Each of the "sets" is comprised of hundreds of thousandths of nodes, and tens of thousandths sub-graphs, not strongly connected. Each of those sets should theoretically not be linked to the other sets... but there are (guesstimation) a dozen of erroneous links that end up connecting those sets.

The problem is to find those sets and the erroneous links, or at least get a human-manageable list of erroneous links candidates that can be verified manually.

My current "best idea" is to randomly pick two nodes, find the shortest path between them, then mark the links on that shortest path.
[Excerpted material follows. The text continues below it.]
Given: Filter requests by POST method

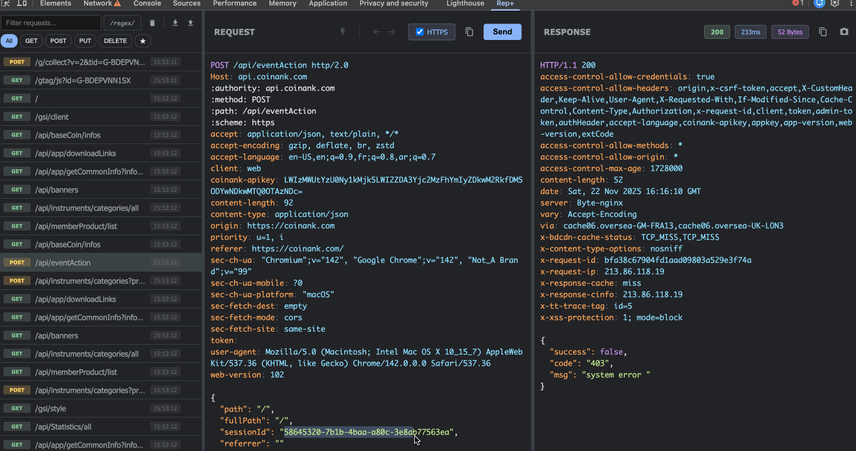Looking at the screenshot, I should pos(58,41).
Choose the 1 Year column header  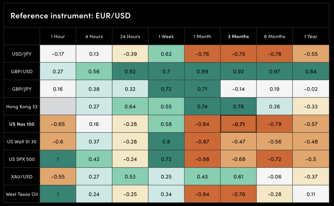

Rinse & repeat millions of times, and the erroneous links eventually end up as the most marked ones, as they are "chokepoints" between the sets.

However, this is quite slow, and when one set is much larger than the others and has internal chokepoints, it ends up dominating the "most marked" list, making it meaningless.

Are there better algorithms/approaches for that?

edit: a refinement of the path marking is to mark proportionally with the length of the path, which helps with the "internal chokepoints of a large set" issue, but does not entirely eliminates it as some sets can have distant "outliers", while other sets have lots of tightly connected nodes (short internal distances)

Answer 1

My idea is an ant colony algorithm. I get inspired with your approach of choosing two random nodes, but thought it will be useful to do something more instead of just computing the shortest path.

Start n ants in n random nodes. You will need to adjust n with trial and error method. Ants leave a pheromone on traveled edges. Pheromone evaporate in time. Ants choose one of the distinct edges to travel according to the probability. The more pheromone an edge has, the more likely an ant will choose that edge.

In the beginning ants move totally randomly, since there is no pheromone and edges have the same probability. However, over time, the most popular edges, bridges between two "fuzzily-connected" components will have more and more pheromone on them.

So, you throw n ants, simulate for m turns and return edges with the highest amount of pheromone on them. You can visualize this process to clearly see what is going on.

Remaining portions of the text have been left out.